ACTIVITY: Lines from the one containing "Task: Open the Rows per page dropdown" to the end of the records, both ends included and exactly as written, are the whole answer, and no pictures go in it.

RECORDED INFORMATION:
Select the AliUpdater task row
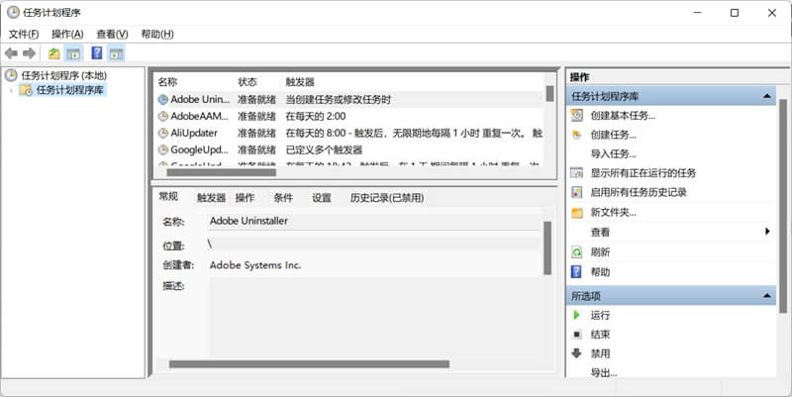(349, 133)
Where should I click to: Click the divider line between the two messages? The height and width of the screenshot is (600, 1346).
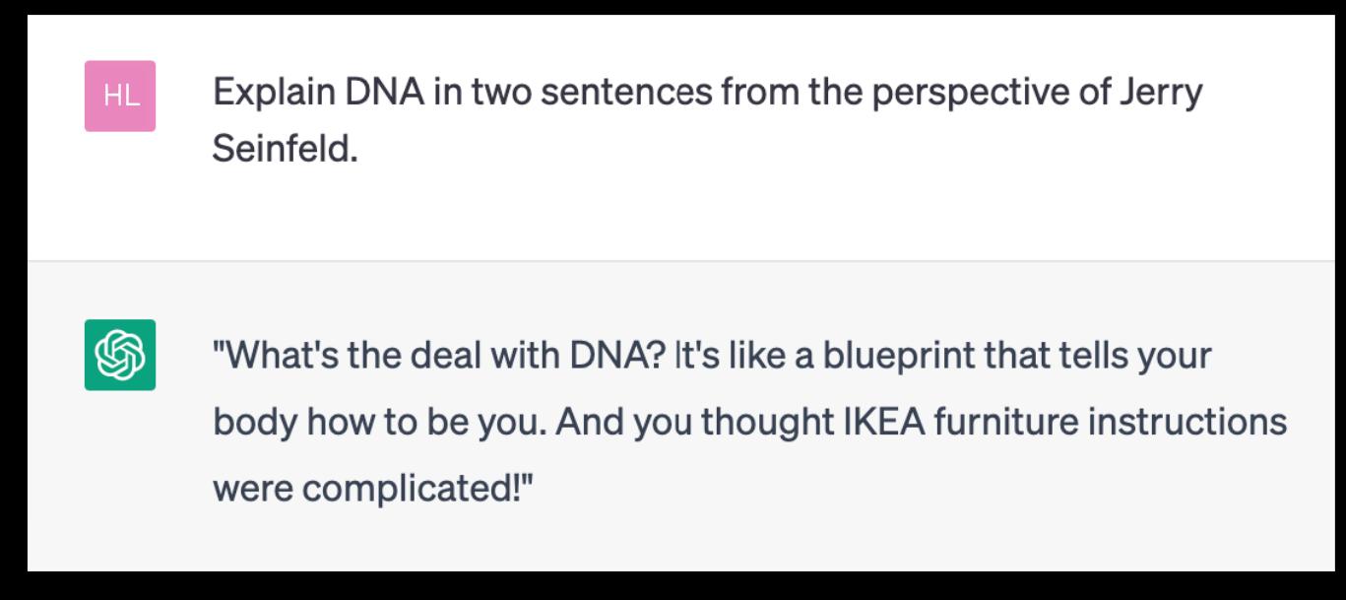[673, 261]
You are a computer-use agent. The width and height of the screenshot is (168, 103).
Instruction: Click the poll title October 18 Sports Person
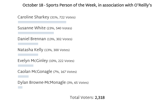(87, 5)
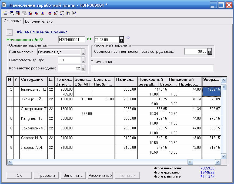Select the Основные tab
The width and height of the screenshot is (234, 184).
pyautogui.click(x=12, y=21)
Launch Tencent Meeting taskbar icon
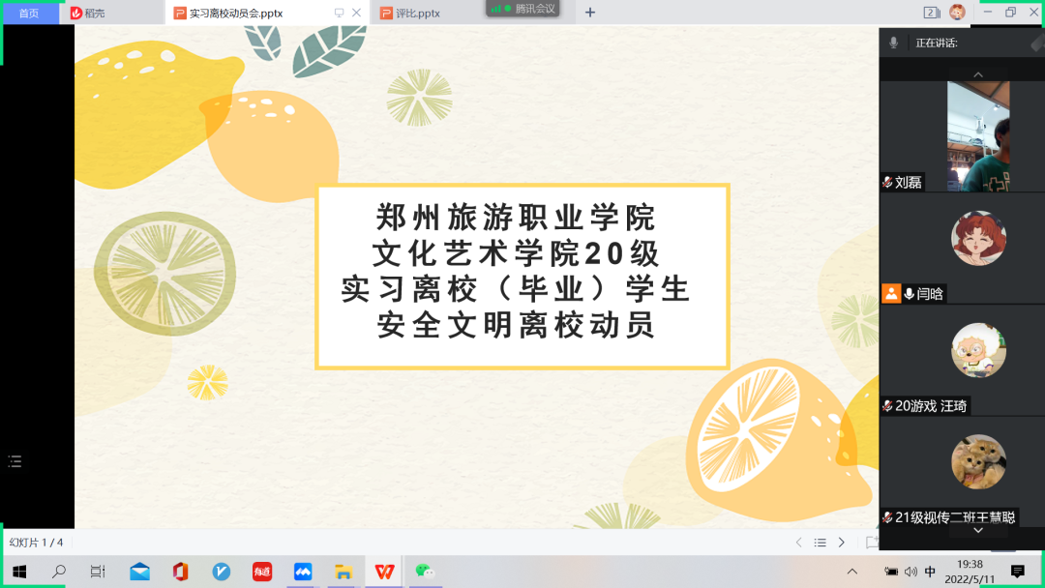 [303, 572]
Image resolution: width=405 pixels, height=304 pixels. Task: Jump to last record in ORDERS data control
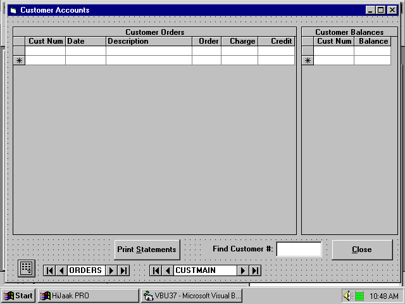pos(123,270)
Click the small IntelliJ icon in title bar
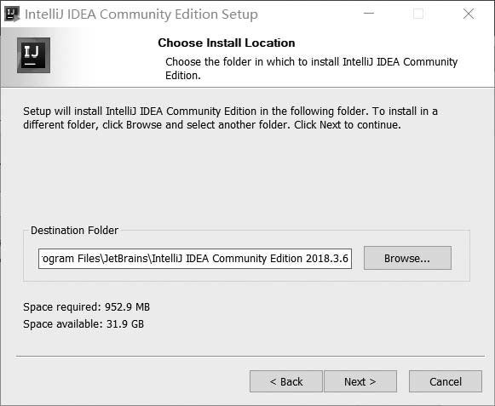Image resolution: width=495 pixels, height=406 pixels. (12, 14)
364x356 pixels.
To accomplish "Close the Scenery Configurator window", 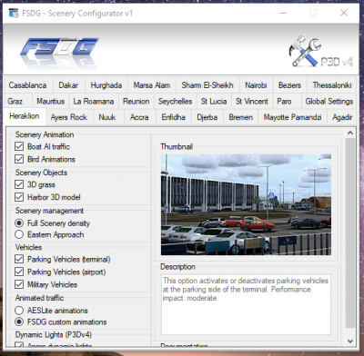I will coord(344,13).
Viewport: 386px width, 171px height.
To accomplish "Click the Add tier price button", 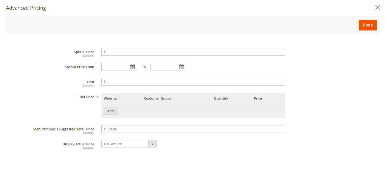I will [111, 111].
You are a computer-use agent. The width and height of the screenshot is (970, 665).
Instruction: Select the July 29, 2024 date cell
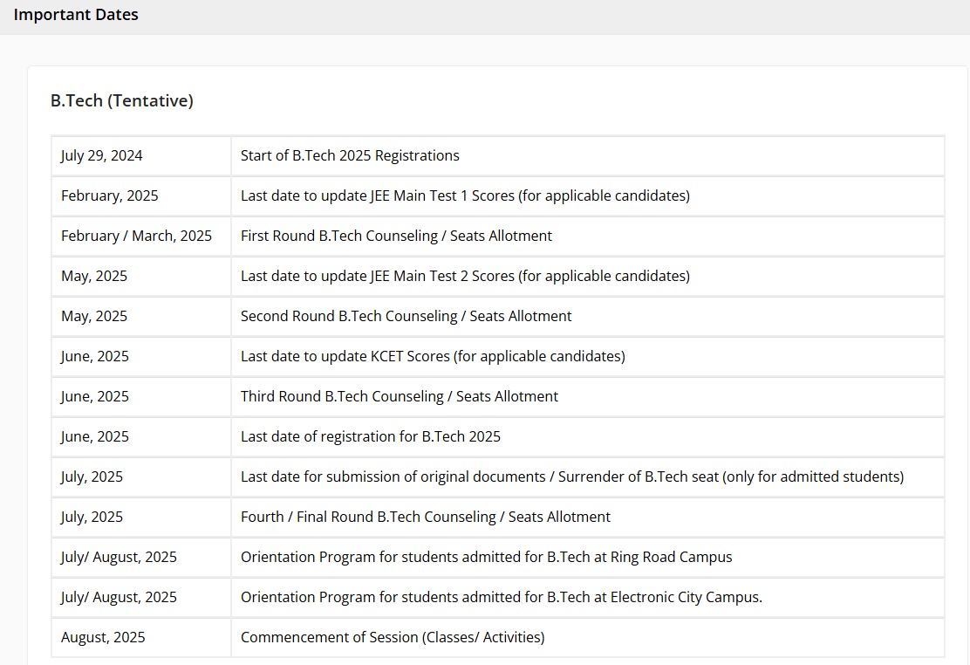pyautogui.click(x=102, y=156)
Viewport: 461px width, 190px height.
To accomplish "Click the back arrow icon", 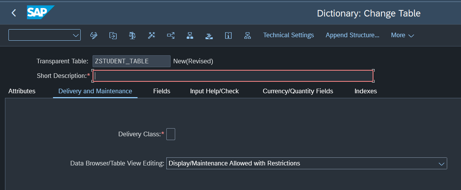I will coord(14,13).
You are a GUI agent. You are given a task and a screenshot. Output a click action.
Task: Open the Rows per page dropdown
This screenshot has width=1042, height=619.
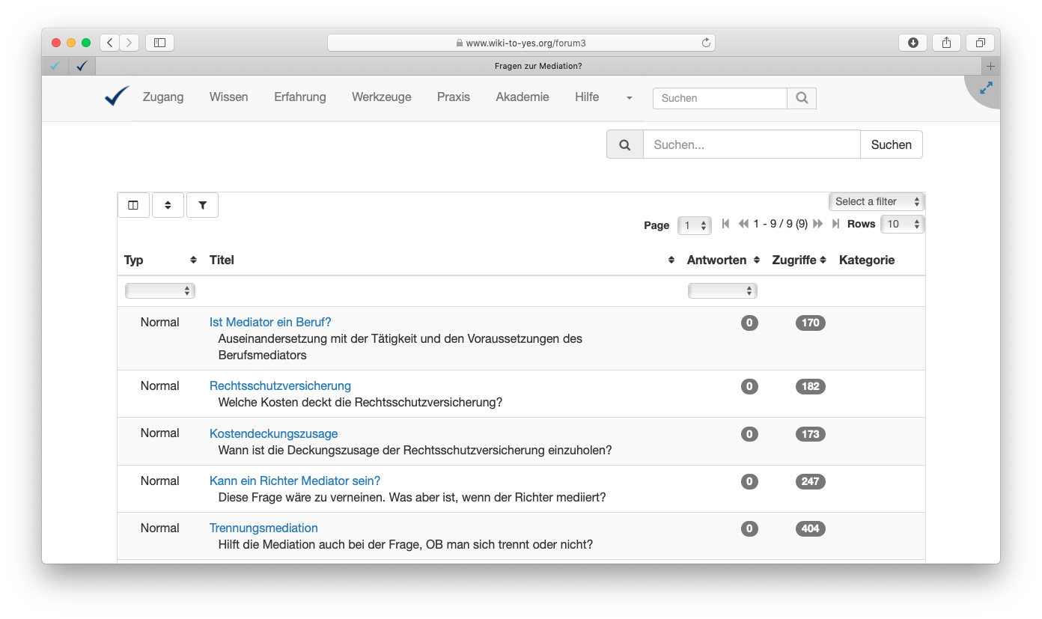coord(902,224)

SOLUTION TO THIS TASK:
Task: Open the Rows per page dropdown
This screenshot has width=1042, height=619.
coord(902,224)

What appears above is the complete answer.